According to another aspect of the present invention, there is provided an image processing apparatus comprising: a machine learning model that outputs an image as a processing result for a target frame for noise reduction from an input image consists of a plurality of frames including the target frame, wherein the machine learning model has been trained through a first training in which a first training dataset is applied to the machine learning model and a second training in which a second training dataset is applied to the machine learning model after the first training has ended, and wherein the first training is to reduce noise, and the second training is to reduce degradation of image quality caused by variation between the plurality of frames; and one or more processors that execute one or more programs stored in a memory and thereby function as an obtaining unit configured to input a moving image to the machine learning model to obtain the moving image with reduced noise.
According to a further aspect of the present invention, there is provided an information processing method comprising: performing a first training in which a first training dataset is applied to a machine learning model for reducing noise in a moving image; and performing a second training in which a second training dataset is applied to the machine learning model after the first training has ended, wherein the machine learning model outputs an image as a processing result for a target frame for noise reduction from an input image consists of a plurality of frames including the target frame, and the first training is to reduce noise, and the second training is to reduce degradation of image quality caused by variation between the plurality of frames.

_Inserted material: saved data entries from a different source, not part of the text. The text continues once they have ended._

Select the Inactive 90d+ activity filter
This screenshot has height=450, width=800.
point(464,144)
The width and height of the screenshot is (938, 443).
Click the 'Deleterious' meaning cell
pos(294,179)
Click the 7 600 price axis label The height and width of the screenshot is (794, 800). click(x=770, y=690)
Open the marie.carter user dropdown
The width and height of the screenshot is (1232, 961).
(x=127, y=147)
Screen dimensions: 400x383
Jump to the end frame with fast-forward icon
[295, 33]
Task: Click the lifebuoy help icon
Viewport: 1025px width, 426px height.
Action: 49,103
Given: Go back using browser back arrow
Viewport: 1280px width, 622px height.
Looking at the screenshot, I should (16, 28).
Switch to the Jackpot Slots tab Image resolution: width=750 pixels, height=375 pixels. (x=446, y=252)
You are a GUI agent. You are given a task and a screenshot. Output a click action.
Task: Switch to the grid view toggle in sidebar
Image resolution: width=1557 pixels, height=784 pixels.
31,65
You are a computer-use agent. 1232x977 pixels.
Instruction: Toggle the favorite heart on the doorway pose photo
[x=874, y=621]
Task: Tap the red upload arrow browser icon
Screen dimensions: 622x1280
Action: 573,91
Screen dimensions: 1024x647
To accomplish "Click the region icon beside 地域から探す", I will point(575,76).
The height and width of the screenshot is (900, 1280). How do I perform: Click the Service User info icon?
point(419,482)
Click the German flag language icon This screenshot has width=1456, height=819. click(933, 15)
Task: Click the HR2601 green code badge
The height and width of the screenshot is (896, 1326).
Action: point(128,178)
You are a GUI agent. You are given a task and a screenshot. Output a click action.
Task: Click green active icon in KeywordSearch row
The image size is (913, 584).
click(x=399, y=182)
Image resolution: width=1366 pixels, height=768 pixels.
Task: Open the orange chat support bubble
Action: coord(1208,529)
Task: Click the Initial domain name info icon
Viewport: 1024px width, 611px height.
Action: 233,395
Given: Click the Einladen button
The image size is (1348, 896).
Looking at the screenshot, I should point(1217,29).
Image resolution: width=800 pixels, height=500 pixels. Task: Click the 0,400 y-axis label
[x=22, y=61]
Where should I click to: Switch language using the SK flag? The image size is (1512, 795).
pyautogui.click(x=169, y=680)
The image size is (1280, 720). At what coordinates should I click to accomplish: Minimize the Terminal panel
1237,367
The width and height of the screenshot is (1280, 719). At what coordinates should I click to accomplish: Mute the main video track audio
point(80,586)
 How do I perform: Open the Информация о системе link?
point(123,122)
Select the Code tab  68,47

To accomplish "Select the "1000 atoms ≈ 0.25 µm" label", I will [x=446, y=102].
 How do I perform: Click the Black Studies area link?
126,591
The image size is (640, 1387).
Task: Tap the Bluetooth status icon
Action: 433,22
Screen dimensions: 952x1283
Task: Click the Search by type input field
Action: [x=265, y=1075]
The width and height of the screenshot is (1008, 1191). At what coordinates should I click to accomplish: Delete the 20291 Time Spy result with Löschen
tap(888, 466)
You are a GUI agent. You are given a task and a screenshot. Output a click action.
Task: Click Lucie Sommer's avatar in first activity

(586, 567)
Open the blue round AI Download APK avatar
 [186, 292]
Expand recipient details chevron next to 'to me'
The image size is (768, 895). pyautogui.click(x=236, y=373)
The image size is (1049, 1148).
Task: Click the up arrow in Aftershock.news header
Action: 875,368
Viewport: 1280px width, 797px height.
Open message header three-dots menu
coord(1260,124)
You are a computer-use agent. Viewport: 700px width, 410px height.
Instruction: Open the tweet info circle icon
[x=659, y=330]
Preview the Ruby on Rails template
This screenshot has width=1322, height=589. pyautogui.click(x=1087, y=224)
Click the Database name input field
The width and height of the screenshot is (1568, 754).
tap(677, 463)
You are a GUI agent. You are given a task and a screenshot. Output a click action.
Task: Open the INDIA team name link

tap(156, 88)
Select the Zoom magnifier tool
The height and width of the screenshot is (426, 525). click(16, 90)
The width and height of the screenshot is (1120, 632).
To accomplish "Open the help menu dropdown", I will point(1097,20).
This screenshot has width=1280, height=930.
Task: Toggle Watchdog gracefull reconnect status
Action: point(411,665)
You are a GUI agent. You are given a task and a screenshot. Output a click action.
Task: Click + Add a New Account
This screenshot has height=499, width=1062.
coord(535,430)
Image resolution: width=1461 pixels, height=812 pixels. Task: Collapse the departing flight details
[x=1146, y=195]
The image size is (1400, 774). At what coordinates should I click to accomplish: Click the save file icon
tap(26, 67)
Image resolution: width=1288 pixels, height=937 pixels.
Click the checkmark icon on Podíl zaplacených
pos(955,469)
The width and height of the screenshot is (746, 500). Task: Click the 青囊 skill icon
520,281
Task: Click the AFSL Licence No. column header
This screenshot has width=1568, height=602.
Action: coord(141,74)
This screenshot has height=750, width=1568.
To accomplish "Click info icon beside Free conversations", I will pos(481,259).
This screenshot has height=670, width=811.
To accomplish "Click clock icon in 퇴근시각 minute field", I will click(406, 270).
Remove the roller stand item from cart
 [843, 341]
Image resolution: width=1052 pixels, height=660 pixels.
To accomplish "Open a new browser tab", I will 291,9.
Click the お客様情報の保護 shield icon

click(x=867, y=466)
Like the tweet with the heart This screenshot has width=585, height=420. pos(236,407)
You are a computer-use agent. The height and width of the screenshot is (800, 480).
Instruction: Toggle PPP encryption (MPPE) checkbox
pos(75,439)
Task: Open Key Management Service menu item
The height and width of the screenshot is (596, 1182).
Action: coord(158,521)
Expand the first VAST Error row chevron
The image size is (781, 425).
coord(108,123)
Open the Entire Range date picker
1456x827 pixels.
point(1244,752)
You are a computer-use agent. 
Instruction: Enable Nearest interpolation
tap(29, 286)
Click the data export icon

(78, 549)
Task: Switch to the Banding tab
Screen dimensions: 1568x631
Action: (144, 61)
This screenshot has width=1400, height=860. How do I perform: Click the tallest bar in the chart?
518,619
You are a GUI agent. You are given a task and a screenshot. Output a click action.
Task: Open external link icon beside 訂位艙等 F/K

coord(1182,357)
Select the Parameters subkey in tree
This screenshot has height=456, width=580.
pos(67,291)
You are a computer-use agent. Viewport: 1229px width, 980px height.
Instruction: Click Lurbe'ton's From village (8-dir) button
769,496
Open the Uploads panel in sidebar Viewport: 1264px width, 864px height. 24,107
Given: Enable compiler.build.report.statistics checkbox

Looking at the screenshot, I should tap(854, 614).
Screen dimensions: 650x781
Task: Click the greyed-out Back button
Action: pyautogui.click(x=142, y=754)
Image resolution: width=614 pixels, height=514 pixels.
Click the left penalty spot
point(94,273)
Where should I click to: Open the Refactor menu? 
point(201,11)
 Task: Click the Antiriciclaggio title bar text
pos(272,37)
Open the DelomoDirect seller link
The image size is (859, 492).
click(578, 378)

According to another aspect of the present invention, there is provided a non-transitory computer-readable medium storing a program for causing a computer to execute an information processing method comprising: performing a first training in which a first training dataset is applied to a machine learning model for reducing noise in a moving image; and performing a second training in which a second training dataset is applied to the machine learning model after the first training has ended, wherein the machine learning model outputs an image as a processing result for a target frame for noise reduction from an input image consists of a plurality of frames including the target frame, and the first training is to reduce noise, and the second training is to reduce degradation of image quality caused by variation between the plurality of frames.
Further features of the present invention will become apparent from the following description of exemplary embodiments (with reference to the attached drawings).
Exemplary embodiments of the present invention will be described below in detail with reference to the attached drawings. Note that the invention according to the scope of the claims are not limited by the embodiments described below. Also, a plurality of advantages of the embodiments are given, but all are not required for the invention. Also, the plurality of advantages may be combined in any manner. Furthermore, in the attached drawings, the same or equivalent components are denoted with the same reference number, and redundant descriptions will be omitted.
Note that in the embodiments described below, the present invention is described as being implemented as a computing device (personal computer, tablet computer, media player, PDA, or the like). However, the present invention can be implemented as any electronic device that uses a processor. Examples of such an electronic device include imaging apparatuses (digital cameras), smartphones, game consoles, robots, drones, and drive recorders. These are examples, and the present invention can be implemented as other electronic devices.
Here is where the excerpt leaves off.